Qui incarne véritablement l'idéal de l'Ouest ?
Car, dès la couverture, Geronimo pique la vedette à Blueberry.
Indubitablement, il s'agit de personnages hauts en couleur, qui commencent aussi à avoir quelques belles rides.
Cette dualité prend corps dans un récit complexe, propre à Mister Blueberry, jouant sur deux temporalités : celle d'un Blueberry vieillissant, qui narre ses mémoires, dont cet épisode lointain où il a affronté Geronimo...
En terme de graphisme, c'est l'apothéose de Gir/
Moebius. D'autres auteurs se sont d'ailleurs inspirés de ce style par la suite : je pense à
Boucq et à
Ralph Meyer, plus qu'à
Swolfs ou à Hermann, ces derniers s'en tenant au pointillisme.
Mais, Giraud lui même est venu probablement s'alimenter chez eux, comme chez d'autres, pour créer son style. Les références contenues dans ses derniers albums, témoignent d'ailleurs de sa connaissance du média.
Quant au scénario, il est toujours aussi intéressant, avec une critique du mérite des « grands auteurs », qui ne sont pas toujours seuls à la plume…
Une manière de rappeler que Giraud n'est pas un auteur complet sur Blueberry, et que, en plus de s'appuyer sur l'héritage de Charlier, il est aidé par une talentueuse coloriste (
Florence Breton), un éditeur, parfois des encreurs (notamment
Michel Rouge auparavant)… en somme, une équipe.
Mais, tout est relatif. Quand on voit les effectifs de certains ateliers de mangakas, Giraud paraît bien seul...
Et pourtant, son oeuvre est particulièrement aboutie. Giraud scénariste sait jouer avec nos nerfs, il sait aussi mettre de l'intensité, comme pour cette scène de combat aquatique avec Geronimo.
Quelques moments sont un peu tirés par les cheveux, avec le revirement de Clum par exemple… Mais la suspension d'incrédulité reste effective autrement.
Enfin, il y a ce livre, Moby Dick, qui revient plusieurs fois dans cet album. Pourquoi ?
Certainement une comparaison avec le chef discret mais charismatique des Apaches, dont le peuple est menacé de disparaître.

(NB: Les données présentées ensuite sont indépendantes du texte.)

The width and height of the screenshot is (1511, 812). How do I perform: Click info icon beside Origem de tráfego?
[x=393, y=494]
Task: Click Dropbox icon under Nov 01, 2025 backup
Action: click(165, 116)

Alors que Blueberry incarne la fougue de la jeunesse, avant de goûter à une retraite au saloon, Geronimo lui, malgré ses capacités et ses valeurs, n'en finit plus de perdre du terrain face aux Blancs.
Pourtant, il est ce que Blueberry n'est pas, il est la droiture même, il est aussi celui que Blueberry admire, jusqu'à dans ses souvenirs.
Au final, par le biais de son lieutenant, Giraud nous offre une certaine leçon d'humilité, de respect.